リベラルアーツでの学習内容についてのアクセスが多いため、
もう少し詳しく書いてみることにします。数学の学習内容についてです。


1 なぜ、リベラルアーツでは数学が必修なのか?

 たしかに、数学が苦手で、英語と国語だけに特化して看護学校を受験するという選択肢はあると思います。そして実際に今年度の浦添看護学校の入試で合格された方を存じ上げています。どのような戦略で受験するかは、最終的には、「受験生個人個人の自由」となります。

 しかし。何が何でも看護師になりたい、というのが最終目標であれば、受験可能性を減らすことは得策ではありません。数学を回避することで3校受験が不可能になってしまいます。

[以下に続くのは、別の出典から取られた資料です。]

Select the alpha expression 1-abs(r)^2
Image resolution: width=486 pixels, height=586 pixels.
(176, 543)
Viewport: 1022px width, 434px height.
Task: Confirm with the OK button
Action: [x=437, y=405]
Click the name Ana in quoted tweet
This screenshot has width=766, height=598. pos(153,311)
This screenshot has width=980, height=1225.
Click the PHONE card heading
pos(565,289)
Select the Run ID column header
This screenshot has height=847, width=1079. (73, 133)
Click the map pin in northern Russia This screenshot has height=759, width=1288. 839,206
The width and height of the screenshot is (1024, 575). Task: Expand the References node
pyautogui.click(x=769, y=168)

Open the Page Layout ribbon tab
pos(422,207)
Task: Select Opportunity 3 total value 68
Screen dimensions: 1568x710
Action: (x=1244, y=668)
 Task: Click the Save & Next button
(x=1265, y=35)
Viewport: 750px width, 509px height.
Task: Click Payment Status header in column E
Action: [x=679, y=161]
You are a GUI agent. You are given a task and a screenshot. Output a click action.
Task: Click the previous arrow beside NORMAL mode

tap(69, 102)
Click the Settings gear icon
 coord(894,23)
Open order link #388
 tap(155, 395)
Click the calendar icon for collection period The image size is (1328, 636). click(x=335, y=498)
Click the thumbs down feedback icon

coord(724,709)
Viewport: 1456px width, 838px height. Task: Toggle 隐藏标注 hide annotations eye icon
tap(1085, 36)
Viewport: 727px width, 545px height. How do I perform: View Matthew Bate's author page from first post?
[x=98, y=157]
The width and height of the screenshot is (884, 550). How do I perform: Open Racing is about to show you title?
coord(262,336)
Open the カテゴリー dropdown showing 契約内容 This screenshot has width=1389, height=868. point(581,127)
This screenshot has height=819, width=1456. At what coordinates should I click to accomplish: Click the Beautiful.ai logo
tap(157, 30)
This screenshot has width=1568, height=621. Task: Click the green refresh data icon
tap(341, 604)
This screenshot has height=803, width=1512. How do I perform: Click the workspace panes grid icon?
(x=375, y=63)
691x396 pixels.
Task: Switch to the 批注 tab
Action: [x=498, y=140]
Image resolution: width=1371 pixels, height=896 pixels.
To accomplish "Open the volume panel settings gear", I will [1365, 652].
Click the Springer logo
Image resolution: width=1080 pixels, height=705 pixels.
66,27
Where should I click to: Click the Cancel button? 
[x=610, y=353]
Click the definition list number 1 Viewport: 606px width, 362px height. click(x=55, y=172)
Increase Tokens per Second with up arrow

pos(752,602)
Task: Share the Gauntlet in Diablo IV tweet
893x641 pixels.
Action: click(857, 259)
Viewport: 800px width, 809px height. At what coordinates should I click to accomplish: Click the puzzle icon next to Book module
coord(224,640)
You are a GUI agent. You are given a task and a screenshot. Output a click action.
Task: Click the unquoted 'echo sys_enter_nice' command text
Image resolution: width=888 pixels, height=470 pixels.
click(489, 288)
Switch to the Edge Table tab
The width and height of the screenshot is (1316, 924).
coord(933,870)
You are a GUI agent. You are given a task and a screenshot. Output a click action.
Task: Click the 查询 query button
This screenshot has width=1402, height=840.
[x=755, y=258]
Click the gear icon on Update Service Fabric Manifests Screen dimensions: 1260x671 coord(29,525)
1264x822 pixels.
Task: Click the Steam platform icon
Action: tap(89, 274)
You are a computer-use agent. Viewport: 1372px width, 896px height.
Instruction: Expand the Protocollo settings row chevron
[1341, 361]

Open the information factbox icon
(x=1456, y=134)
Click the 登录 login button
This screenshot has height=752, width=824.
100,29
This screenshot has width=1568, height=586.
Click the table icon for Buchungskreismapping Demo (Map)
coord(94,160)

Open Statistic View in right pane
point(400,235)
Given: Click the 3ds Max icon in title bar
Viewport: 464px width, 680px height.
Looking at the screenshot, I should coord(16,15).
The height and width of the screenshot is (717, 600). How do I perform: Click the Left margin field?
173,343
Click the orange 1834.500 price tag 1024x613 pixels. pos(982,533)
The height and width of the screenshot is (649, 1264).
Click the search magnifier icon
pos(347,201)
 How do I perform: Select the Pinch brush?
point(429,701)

 数学を学習することのメリットは、さらに、「順序立てて考えたり、ものごとの優先順位を決定する力」「論理思考力(同じ考え方をすれば、誰もが同じ結論にたどり着けるという道筋をたどりながら、考えられる力)」を養えることにあります。医学や看護が「おまじない」ではなく、科学である以上、優先順位を決めることやだれにでもわかりやすく説明できる力は絶対に必要だと考えています。

2 数学が苦手である原因
 
 ひとつは、小学校時代の算数の学習にあると考えられます。小学校1・2年生では具体物(りんごやみかん)を用いてなじみのある内容を学びます。ところが、3年生からは身の回りにない抽象概念が数多く登場します。少数や分数の意味、不等号と数直線、交換・結合・分配法則、分数の加法・減法。
 論理的思考の基盤をつくる教育がここで始まるわけです。ところが、これは供給側である学校の事情ではあるのですが、3・4年生には学習指導力や生活指導力が弱かったり、新任の先生が担当することが多いようです。
 小学校3・4年生の大切な時期に、算数のインプットをしっかりと行わないままで中学校に入ってしまえば、その後どのようなことになるかは明らかでしょう。この段階でつまづいてしまえば、一生数的な能力は養えないのか?そのようなことはありません。そもそも数学や算数は、「誰もが、同じ考え方をすれば同じ結果にたどりつけるものの考え方」なのです。どこでつまづいているかを見極め、さかのぼって学習することが大切です。

3 慣れることと意味を理解すること

 数学の学習にあたっては、教科書レベルの問題をくりかえし解きます。このことによって新しい学習内容に慣れ、苦手意識を克服することができます。同時に、なぜこのような計算をするのか、という「意味」をしっかりと学んでいきます。
 数学は問題解決のための技術です。ある問題を解決するのに必要な手段は何かを理解することはとても大事です。DIYで、のこぎりを使うとき、かんなを使うとき、やすりをつかうとき、を間違えてしまっては作りたいものが作れません。のこぎりにはのこぎりの用途というものがあります。同じように、二次方程式や二次関数、三角比にも意味があるわけです。公式にはどのような意味があるのかを理解しておくことで、記憶がしやすくなります。

4 定期試験とは違う「受験勉強」をする

 リベラルアーツでは、夏まで、数学1・Aの学習内容を細かく分けて、「慣れる」ことをメインに学習していきます。月の終わりには確認のためのマンスリーテストを行い、定着ができているかを確認します。高校での「範囲のある」定期テストのようなものです。
 ただ、これだけでは残念ながら看護学校に合格することはできません。本番の試験ではどの単元の問題なのか、自力で考えなければいけないからです。2次関数の最大や最小値の問題なのか。余弦定理や正弦定理を使う問題なのか。「何について聞かれているのか」の見極めを行わなければいけない、というのが数学のむずかしさといえるでしょう。
 リベラルアーツの数学では、細かい学習単元を学ぶ時から、学習内容の「意味」を大切にする授業を行います。これは、上記のような問題解決能力を養う基礎だと考えるからです。
 さらに、秋からの過去問演習で「何について聞かれているのか」を見極める力をつける授業を行います。範囲のある定期試験とは違う頭の使い方を学んでいくのです。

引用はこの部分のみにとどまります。